Nessa instituição, a perspectiva de análise geopolítica de Lacoste se
reproduz até os dias atuais, de maneira a atualizar as discussões
iniciadas na década de 1950.
30Este
artigo pretendeu destacar que há uma relação fundamental entre a
história pessoal de Yves Lacoste e seu interesse pelas questões do
subdesenvolvimento e do Terceiro Mundo. Considerou-se aqui que a
história do autor se reflete nas suas escolhas e interesses de pesquisa,
aproximando-o de temas até então ausentes ou pouco abordados pela
Escola Francesa de Geografia.
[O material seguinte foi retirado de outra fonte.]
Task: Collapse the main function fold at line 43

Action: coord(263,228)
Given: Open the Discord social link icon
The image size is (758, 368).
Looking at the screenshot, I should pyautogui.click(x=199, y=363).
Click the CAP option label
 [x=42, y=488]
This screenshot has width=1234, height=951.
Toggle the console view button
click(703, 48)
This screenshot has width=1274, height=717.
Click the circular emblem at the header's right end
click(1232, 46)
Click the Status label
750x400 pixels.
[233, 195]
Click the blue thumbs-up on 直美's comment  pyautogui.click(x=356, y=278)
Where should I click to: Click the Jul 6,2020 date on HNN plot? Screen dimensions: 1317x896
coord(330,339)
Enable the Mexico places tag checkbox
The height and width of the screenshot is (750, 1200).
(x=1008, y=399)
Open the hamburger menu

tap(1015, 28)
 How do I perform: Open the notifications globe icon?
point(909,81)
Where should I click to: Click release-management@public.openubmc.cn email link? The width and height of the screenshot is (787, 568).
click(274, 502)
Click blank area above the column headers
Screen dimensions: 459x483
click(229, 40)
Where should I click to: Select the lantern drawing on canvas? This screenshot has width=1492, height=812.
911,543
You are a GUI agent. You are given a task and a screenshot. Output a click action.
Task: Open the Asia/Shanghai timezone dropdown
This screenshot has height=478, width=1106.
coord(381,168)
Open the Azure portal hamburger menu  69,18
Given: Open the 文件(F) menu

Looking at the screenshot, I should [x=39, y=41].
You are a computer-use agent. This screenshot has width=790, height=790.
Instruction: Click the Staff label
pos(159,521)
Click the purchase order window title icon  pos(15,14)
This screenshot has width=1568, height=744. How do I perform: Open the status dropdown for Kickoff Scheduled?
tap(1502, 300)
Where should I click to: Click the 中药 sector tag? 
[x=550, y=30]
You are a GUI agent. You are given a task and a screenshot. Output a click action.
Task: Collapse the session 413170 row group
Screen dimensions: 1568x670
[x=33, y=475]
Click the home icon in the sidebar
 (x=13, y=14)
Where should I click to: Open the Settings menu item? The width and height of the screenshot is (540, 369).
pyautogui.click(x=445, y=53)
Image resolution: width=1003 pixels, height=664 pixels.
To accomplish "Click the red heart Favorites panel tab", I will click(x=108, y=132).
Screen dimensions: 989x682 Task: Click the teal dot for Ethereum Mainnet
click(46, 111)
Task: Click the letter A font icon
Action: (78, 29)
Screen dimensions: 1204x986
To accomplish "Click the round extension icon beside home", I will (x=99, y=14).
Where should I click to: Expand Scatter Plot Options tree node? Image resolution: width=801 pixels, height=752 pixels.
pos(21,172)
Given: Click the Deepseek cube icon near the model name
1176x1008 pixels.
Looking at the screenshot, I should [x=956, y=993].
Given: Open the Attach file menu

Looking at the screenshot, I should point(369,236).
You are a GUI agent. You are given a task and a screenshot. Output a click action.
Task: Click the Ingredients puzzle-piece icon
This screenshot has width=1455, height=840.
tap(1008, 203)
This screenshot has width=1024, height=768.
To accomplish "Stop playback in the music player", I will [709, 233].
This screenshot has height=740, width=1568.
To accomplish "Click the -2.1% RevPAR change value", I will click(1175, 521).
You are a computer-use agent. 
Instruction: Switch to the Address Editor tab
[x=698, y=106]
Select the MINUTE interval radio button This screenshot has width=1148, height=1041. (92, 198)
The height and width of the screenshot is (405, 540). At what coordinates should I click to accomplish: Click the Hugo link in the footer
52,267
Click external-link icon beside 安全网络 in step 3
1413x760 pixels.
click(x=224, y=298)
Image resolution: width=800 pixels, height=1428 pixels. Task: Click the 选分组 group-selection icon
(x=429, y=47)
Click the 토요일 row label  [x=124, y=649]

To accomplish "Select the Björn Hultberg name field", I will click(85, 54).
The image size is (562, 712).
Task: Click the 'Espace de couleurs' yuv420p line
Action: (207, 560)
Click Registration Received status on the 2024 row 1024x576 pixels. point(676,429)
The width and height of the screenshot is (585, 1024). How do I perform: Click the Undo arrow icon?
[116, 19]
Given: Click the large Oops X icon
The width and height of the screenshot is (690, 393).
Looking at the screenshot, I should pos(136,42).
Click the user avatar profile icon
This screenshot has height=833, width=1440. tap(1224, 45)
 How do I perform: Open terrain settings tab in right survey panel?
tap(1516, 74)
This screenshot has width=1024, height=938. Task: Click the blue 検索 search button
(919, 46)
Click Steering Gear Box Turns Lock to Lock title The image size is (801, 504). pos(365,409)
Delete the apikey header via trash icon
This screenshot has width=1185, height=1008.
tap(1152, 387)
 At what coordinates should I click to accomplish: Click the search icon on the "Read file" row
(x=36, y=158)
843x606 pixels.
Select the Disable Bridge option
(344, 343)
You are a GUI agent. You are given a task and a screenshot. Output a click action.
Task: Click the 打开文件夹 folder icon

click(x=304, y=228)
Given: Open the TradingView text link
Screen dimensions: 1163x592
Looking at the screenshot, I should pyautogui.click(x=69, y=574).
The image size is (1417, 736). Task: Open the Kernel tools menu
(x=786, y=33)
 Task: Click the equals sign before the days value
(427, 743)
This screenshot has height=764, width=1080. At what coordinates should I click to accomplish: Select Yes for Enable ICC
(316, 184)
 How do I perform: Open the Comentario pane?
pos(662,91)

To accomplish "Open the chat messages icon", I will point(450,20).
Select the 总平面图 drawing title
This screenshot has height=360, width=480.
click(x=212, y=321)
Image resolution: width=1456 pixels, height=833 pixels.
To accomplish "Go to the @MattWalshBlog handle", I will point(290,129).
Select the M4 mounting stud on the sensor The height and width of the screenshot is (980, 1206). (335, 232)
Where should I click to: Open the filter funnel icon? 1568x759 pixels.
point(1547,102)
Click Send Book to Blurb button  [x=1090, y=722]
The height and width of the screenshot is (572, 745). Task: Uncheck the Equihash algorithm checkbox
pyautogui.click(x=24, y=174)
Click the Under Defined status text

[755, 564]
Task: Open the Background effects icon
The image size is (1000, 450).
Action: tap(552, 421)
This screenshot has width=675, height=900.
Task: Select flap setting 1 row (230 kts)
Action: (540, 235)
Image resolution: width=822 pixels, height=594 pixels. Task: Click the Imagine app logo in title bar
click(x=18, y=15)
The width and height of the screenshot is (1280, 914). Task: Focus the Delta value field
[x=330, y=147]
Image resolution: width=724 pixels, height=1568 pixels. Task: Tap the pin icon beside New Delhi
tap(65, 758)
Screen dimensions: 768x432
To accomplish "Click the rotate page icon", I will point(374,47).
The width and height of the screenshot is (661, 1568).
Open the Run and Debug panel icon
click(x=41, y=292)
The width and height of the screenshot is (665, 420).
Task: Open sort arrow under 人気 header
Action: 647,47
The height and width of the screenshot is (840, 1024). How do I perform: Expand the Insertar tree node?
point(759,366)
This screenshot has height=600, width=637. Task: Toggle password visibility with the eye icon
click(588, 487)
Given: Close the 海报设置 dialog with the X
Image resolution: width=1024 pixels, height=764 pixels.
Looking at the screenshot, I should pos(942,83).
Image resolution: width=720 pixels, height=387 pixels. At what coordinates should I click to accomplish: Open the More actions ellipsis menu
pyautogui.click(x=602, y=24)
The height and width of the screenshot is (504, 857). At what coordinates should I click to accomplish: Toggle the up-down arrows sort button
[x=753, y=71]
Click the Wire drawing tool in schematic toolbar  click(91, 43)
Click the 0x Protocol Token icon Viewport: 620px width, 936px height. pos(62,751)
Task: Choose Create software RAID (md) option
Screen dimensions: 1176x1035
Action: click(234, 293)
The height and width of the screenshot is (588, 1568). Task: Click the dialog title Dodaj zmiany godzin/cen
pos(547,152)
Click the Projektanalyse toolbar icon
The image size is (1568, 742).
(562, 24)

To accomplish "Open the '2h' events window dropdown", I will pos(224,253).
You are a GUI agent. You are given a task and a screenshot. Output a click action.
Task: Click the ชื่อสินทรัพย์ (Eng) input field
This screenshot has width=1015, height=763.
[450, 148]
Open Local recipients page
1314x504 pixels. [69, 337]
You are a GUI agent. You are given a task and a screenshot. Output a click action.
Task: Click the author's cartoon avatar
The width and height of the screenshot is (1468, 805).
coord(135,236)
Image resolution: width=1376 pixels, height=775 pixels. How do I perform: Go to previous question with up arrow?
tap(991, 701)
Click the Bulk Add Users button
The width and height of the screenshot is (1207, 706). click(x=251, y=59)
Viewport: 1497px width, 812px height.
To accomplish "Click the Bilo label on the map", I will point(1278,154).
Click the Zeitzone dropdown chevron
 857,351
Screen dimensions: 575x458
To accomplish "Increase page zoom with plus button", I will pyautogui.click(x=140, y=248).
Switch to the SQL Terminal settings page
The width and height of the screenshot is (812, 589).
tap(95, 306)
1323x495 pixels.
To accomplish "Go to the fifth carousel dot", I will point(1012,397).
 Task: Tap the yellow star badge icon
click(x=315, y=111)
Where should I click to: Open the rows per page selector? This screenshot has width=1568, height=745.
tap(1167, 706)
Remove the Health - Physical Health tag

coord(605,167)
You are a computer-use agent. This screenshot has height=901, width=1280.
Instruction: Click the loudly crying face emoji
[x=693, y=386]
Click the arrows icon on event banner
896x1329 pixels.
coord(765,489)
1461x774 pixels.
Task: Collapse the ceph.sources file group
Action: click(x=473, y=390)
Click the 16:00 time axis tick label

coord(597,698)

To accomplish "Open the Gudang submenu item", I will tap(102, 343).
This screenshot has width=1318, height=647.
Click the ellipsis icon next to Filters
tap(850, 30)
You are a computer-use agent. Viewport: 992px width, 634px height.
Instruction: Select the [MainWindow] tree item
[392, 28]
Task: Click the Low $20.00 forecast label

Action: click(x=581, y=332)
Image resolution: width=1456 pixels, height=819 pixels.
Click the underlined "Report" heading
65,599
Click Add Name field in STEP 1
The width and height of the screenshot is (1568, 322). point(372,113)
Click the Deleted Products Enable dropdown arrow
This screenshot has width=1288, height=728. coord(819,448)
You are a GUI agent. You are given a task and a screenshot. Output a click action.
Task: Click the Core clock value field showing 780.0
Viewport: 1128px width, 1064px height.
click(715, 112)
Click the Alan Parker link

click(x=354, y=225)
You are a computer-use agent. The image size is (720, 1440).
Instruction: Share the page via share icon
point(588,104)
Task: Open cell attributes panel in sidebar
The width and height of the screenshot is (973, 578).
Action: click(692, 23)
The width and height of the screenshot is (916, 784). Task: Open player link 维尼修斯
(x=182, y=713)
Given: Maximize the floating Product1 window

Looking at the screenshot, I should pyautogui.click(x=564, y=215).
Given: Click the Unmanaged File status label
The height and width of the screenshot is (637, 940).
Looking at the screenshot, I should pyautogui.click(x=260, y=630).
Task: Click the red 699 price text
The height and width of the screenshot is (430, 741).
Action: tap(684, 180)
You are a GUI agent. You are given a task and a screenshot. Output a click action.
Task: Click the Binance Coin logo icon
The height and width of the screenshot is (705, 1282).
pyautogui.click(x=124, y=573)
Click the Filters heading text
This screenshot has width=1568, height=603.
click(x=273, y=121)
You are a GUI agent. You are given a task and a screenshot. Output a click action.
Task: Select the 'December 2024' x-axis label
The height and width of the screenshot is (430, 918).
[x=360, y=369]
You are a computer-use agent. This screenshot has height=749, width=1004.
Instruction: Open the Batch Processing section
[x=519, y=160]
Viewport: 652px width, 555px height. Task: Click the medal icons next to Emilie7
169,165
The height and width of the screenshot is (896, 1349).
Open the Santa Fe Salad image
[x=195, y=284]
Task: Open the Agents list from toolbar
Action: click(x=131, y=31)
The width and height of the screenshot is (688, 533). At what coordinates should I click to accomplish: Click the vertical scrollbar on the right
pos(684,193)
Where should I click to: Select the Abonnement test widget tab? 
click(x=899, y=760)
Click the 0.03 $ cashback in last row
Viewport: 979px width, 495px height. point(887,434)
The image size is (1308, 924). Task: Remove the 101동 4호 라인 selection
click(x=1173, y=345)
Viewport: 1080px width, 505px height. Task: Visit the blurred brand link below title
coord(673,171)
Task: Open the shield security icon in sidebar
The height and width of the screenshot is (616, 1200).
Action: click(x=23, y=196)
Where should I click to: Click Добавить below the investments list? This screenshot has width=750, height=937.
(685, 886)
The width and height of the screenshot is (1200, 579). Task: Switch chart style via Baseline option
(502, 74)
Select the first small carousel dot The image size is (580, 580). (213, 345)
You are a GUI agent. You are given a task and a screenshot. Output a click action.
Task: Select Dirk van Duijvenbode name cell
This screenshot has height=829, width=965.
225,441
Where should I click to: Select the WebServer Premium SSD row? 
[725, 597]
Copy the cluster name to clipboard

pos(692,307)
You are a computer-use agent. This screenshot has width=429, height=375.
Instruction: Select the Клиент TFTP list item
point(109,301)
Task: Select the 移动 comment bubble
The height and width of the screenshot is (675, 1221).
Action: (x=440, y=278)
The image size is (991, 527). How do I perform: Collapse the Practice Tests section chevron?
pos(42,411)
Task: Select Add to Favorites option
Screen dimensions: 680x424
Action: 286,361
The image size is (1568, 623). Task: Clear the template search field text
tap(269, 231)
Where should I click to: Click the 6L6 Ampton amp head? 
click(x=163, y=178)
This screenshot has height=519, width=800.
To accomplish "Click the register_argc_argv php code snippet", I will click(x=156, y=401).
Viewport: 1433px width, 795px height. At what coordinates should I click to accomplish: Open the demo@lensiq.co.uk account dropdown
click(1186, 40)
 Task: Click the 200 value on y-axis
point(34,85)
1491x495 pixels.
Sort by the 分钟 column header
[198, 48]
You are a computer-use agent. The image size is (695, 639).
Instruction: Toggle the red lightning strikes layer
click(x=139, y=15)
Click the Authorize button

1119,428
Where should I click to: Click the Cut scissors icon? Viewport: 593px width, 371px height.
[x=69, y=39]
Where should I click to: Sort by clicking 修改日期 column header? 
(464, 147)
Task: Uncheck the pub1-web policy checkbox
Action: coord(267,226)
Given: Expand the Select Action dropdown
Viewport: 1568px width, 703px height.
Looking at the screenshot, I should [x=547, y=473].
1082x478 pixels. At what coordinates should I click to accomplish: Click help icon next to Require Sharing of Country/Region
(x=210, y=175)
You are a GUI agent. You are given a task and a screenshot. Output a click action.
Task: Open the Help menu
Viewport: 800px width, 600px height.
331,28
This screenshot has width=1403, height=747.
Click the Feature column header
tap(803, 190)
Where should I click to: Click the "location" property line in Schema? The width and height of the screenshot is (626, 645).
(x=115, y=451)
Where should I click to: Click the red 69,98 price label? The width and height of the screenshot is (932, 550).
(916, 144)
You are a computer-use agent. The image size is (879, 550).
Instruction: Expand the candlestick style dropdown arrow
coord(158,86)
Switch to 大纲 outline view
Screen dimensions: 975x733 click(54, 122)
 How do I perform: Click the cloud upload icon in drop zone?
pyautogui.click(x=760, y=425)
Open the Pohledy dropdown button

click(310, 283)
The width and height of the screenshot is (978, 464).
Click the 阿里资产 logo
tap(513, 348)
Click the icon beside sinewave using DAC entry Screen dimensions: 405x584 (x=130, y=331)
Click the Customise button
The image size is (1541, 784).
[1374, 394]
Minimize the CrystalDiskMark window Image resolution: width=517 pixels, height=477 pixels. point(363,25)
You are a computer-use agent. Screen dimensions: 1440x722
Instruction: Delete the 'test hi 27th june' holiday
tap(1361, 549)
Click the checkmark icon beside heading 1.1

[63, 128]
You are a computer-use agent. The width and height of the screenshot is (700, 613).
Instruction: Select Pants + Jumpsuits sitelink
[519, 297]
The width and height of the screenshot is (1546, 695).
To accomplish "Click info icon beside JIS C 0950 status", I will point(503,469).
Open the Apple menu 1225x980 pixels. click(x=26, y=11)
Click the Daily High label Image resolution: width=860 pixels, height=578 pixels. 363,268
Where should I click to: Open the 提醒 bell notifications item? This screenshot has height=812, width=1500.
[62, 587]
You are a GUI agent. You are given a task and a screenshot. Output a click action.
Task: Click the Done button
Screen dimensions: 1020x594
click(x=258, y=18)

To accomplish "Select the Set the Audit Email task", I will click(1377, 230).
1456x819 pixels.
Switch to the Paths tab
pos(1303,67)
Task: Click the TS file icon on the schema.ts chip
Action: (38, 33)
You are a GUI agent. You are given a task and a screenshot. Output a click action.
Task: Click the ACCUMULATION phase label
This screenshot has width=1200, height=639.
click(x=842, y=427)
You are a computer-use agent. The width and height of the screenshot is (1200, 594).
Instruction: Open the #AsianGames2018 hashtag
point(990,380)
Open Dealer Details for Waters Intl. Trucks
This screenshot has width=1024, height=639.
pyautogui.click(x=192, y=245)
É importante notar, no entanto, que os
países do Terceiro Mundo já haviam sido estudados pela Geografia
anteriormente – vide a tese de Pierre Gourou sobre o delta do rio
Vermelho, no Vietnã, defendida em 1936 –, mas não por uma perspectiva
que visava superar a descrição dos lugares e a análise regional (Verdi,
2016). Assim, compreende-se que Lacoste estabeleceu outro objeto e outro
objetivo para a ciência geográfica, diferenciando-se da tradição
vigente e inaugurando uma nova interpretação que atribui conteúdos
políticos à análise geográfica, de forma a produzir uma interpretação
geopolítica dos conflitos sociais e territoriais.